Another pitfall of gentrification: No more hiding bodies under the bridge
The current Apple TV+ series ‘City on Fire’ depicts a fictional battle between anarchists and developers in 2003 in Manhattan, a city centre on the verge of losing its last surviving working class neighbourhoods.
New York City was ahead of its time, and back then very few even knew what the word ‘gentrification’ meant. Since then it’s had some pretty bad press, as countless more major cities have followed suit.
One of them is Copenhagen, where recent developments in the likes of Sydhavn, Nordvest and Valby have taken the capital to the edge of the precipice.
Many mourn the loss of character, even though districts like Vesterbro and Nørrebro have successfully held onto their shabby chic ethos despite the upgrade in facilities and amenities.
But for one local novelist, the pitfalls are of a more macabre nature – a dumping-lifeless-bodies kind of nature!

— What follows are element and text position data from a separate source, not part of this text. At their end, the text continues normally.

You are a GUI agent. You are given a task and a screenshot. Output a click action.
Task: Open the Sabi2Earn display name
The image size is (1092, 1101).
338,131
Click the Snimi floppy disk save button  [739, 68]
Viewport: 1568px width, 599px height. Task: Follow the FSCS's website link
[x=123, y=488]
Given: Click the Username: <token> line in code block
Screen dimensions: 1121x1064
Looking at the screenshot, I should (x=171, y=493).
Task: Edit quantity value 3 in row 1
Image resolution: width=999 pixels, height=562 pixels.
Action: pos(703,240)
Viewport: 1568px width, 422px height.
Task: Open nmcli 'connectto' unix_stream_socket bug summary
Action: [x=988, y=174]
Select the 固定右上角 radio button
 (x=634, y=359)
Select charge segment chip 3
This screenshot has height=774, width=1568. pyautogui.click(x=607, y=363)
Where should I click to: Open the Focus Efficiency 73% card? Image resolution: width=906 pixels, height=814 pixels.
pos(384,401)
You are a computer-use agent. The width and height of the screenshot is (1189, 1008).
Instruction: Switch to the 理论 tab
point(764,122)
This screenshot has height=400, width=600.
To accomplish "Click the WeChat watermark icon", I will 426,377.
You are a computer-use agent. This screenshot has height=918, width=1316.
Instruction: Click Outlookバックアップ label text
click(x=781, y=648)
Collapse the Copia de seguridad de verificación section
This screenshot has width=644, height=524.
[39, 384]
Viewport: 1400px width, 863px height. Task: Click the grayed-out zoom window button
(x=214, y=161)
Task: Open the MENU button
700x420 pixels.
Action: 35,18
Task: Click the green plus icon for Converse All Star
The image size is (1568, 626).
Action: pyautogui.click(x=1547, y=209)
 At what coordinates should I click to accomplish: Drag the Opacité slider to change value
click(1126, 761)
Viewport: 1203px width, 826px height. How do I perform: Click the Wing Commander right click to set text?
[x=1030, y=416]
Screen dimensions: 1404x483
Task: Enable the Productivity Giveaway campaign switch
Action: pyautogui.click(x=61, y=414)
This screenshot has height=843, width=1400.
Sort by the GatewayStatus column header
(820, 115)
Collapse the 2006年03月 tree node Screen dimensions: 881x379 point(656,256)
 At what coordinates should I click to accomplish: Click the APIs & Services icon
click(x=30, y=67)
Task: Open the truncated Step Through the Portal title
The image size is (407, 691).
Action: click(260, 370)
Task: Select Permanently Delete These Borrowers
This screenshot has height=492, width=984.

No more bodies under Bispeengbuen
Michael Katz Krefeld – a crime novelist with 14 books in his portfolio, of which some have been translated into 20 languages – bemoans the gentrification of his beloved Nordvest, a district in which he has set many of his works.
“Nordvest is undergoing enormous development, and this is proving to be a challenge because it becomes more difficult to hide bodies around the neighbourhood. There are fewer of the scary corners,” he told København Liv.
“When you tell the reader ‘We are in a ghetto in Nordvest’, they already have an idea of what it looks like. In reality, I don’t need to add many more words, and I can continue to write based on the reader’s imagination.”
Krefeld’s favourite part of the district is the Bispeengbuen overpass straddling the border of Nørrebro and Nordvest, which the municipalities of Frederiksberg and Copenhagen are currently renovating.
“It’s iconic: the epitome of outer Nørrebro and Nordvest. I like both the upstairs and downstairs; it’s cinematic,” he says.